これが「美声」で歌われたとしたら、そこに込められた幸福感や哀惜は、リスナーに強く伝わりはしなかったのではないだろうか。ある意味では淡々とした歌詞が、熱を帯びているのは、それが忌野氏から放たれたからなのではと考える。

「幸福感と哀惜」という表現を使ったけど、こんなセンテンスも本曲には含まれている。

<<悪い予感のかけらもないさ>>

本当にそうなのだろうか。この部分を歌う忌野氏は、決して穏やかな声は出さない。あるいは氏は(楽曲の主人公は)とてつもない安堵に包まれており、それを力強く歌おうとしたのかもしれない。ただ僕は、彼が何らかの不安や<<悪い予感>>をいだいていて、それを乗り越えるべく、<<あの娘>>との幸福な行く末を願うべく、声をしぼったのではないかと感じてしまうのだ。
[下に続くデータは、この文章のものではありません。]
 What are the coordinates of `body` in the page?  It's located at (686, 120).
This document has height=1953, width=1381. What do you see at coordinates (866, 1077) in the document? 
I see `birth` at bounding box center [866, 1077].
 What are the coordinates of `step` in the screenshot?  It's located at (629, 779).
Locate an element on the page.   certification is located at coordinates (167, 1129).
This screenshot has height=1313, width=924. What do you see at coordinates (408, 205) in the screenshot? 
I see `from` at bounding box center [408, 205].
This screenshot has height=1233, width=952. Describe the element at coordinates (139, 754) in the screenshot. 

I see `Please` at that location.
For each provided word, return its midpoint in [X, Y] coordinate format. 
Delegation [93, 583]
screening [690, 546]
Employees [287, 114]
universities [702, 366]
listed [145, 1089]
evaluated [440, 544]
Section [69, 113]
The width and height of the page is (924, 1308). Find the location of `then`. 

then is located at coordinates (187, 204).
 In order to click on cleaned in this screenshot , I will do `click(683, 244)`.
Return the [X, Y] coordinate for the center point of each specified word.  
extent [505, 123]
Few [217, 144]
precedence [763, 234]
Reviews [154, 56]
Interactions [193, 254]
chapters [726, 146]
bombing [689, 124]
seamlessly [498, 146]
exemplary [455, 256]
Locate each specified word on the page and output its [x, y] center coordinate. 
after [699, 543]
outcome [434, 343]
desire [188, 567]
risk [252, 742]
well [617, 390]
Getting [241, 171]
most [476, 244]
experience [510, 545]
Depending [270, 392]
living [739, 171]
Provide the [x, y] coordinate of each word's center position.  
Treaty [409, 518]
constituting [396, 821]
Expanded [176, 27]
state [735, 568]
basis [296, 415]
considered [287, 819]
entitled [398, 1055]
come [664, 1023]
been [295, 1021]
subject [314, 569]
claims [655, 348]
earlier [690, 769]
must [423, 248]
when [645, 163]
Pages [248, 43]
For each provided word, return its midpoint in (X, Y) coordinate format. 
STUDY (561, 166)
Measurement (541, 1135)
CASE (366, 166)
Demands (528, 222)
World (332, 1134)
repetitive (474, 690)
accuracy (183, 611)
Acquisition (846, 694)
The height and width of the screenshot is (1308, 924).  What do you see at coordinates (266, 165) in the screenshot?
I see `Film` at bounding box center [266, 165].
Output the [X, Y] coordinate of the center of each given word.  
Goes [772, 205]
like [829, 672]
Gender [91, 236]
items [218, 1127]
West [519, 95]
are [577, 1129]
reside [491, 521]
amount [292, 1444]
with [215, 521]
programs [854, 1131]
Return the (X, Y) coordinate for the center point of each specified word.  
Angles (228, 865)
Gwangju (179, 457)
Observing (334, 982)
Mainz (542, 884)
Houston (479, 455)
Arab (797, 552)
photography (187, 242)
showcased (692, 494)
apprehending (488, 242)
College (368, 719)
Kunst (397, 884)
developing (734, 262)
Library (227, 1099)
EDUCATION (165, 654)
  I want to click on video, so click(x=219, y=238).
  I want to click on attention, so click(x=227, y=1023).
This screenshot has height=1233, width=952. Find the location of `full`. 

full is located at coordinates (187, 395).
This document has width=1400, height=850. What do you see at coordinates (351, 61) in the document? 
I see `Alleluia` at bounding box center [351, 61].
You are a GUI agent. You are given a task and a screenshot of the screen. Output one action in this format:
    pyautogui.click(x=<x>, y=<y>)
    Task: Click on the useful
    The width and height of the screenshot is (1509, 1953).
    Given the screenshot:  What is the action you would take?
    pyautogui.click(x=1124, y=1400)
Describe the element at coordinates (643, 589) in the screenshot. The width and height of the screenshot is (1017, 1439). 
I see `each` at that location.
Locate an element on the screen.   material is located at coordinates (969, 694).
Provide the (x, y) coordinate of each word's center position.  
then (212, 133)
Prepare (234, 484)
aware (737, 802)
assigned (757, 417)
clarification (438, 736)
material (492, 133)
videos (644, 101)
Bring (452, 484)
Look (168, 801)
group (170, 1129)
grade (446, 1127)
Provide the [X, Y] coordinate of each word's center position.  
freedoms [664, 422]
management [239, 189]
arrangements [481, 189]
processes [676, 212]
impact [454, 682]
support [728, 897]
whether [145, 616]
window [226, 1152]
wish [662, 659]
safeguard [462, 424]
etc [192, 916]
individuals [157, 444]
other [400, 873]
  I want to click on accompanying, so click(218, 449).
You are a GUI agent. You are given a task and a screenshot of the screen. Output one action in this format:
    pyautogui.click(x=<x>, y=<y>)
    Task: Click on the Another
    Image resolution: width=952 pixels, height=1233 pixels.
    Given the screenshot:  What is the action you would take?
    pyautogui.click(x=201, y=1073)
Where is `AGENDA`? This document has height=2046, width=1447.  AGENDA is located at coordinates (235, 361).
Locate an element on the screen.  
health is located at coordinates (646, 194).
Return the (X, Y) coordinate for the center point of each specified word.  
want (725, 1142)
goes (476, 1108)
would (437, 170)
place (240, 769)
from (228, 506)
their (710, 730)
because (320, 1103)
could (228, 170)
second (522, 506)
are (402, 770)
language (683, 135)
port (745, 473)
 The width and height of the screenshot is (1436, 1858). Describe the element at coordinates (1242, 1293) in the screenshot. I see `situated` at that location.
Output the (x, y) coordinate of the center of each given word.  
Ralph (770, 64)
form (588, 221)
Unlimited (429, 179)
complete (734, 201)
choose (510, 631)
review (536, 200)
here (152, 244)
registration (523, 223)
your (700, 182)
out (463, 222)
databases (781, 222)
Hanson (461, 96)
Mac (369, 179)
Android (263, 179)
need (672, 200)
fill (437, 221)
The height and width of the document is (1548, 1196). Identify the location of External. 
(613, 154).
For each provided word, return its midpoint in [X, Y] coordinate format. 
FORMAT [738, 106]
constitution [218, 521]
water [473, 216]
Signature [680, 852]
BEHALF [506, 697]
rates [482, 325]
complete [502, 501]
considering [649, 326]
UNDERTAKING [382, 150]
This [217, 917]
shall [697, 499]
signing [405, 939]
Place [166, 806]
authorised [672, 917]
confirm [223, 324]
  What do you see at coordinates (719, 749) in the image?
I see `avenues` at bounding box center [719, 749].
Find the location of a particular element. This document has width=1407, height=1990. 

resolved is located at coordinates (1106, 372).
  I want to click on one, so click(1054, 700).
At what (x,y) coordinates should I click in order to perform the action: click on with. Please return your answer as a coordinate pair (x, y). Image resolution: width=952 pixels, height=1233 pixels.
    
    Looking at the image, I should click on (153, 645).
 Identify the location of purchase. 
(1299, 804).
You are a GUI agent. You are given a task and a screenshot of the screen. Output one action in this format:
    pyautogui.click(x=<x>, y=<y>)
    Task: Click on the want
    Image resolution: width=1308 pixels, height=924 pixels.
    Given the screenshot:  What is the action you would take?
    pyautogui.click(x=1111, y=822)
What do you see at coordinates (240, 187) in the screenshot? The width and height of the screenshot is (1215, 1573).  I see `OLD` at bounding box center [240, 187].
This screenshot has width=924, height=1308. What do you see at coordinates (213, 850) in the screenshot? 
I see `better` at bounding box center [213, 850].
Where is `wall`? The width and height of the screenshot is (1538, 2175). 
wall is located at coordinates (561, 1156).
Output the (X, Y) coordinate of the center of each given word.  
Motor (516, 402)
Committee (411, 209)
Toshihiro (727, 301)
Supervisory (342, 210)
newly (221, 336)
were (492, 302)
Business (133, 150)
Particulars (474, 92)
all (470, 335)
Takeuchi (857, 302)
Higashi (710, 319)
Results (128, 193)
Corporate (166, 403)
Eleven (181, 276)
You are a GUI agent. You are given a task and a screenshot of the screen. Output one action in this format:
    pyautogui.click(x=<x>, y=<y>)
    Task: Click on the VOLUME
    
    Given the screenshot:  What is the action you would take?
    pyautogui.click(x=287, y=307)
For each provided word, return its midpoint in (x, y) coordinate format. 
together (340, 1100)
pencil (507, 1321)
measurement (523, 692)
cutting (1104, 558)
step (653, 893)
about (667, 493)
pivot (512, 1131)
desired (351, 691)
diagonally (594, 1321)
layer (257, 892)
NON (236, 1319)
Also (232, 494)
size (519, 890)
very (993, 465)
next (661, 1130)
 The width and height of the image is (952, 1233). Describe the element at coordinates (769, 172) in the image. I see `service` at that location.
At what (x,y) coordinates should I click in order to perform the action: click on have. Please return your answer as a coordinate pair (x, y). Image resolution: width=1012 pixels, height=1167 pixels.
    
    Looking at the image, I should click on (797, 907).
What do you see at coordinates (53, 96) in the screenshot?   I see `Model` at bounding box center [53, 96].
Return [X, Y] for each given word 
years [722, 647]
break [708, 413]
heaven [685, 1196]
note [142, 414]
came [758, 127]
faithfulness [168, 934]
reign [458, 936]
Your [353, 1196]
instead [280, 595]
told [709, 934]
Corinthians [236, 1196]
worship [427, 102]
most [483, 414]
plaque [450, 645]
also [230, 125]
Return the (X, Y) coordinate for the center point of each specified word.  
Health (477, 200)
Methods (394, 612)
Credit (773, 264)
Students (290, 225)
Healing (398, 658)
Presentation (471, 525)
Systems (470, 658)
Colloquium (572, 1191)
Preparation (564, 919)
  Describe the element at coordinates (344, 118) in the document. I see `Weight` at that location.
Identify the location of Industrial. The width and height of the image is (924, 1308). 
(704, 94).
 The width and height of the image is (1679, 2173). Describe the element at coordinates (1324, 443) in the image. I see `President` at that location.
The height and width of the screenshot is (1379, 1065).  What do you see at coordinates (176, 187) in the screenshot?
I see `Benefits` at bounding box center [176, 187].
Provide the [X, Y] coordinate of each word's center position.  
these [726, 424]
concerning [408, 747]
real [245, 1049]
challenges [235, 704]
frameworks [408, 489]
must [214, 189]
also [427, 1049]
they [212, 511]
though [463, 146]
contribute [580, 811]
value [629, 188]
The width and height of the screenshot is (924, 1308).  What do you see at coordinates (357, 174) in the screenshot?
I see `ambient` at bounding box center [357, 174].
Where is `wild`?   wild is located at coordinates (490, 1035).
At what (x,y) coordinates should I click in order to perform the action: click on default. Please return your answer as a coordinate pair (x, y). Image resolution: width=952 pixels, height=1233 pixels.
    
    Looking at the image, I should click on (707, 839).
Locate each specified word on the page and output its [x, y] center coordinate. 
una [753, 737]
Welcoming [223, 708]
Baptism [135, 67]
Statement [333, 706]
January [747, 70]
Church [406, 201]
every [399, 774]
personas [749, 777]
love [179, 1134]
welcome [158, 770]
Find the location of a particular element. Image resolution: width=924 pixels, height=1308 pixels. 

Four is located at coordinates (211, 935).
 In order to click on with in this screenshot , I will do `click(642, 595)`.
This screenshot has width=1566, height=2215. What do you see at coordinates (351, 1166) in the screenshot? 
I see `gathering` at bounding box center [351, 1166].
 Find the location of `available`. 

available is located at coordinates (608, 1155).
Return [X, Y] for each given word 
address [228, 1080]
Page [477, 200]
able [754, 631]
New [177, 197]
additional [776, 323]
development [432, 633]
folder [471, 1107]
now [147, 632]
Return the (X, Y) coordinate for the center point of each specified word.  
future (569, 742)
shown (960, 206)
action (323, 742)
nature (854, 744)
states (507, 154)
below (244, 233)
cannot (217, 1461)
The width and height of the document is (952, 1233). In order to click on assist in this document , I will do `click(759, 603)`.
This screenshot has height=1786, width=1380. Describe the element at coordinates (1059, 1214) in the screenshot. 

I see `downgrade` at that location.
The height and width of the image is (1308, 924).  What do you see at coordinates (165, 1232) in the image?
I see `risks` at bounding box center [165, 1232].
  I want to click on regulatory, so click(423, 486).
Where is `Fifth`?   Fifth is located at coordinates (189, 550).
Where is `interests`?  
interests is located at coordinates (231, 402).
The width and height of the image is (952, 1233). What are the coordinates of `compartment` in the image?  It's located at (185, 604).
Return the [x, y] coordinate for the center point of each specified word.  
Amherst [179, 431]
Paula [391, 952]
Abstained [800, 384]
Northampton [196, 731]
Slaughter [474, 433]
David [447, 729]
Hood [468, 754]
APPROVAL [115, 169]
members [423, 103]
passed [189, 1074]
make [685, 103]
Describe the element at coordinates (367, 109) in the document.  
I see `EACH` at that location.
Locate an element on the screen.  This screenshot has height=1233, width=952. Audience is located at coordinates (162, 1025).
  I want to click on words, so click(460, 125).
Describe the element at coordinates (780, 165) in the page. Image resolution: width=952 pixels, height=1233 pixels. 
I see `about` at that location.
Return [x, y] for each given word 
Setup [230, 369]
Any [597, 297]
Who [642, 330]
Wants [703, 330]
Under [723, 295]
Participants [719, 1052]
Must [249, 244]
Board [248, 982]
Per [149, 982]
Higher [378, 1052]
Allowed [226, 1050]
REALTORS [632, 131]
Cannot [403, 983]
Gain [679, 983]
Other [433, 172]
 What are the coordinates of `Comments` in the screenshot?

「スローバラード」の歌詞には<<カーラジオ>>という言葉が入っているけど「トランジスタ・ラジオ」という題のついた楽曲もある。恐らくは忌野氏にとって、ラジオというものは生活に不可欠なものなのだったのではないか。中学校3年生まで、CDデッキというものを持たなかった僕にとっても、ラジオというのは思い出深い、様々な感懐をもたらしてくれたものである。

「トランジスタ・ラジオ」の詞は繊細なものであり、それが忌野氏の声で届けられることに、やはり僕は尊さを感じる。

<<寝ころんでたのさ 屋上で>>
<<彼女 教科書 ひろげてるとき>>

こんなことを暴露してしまうのはどうかと思うけど、僕もまた楽曲の主人公のように、授業を抜け出して(教室の外で)時を過ごしたことはある。高校時代のことだ。もっとも僕は<<屋上で>>ラジオを聴いたわけではなく、公園に行って小説を読んでいだ。自分は良くないことをしているよなという情けなさと、ほかの生徒とは違うことをしているんだという誇らしさのようなものが、ないまぜになった心境だった。そんな複雑な気持ちが、忌野氏の声からも感じ取れるような気がする。

主人公が<<彼女>>と呼ぶ相手は、文字通りの彼女、つまり恋人なのだろうか。それとも片思いの相手なのだろうか。それを明記はしないところが、この曲の良さであるようにも感じられる。忌野氏は何度も繰り返す。

<<君の知らない メロディー>>

それを<<彼女>>に教えたいと願っているのだろうか。それとも、それを教えられるような関係(距離)にはないことを憂いているのだろうか。いずれにしても僕は、楽曲の主人公を応援したくなる。その姿は、かつての自分を思い出させてくれる。その境遇や心情が、まったく同じものではないのだとしても。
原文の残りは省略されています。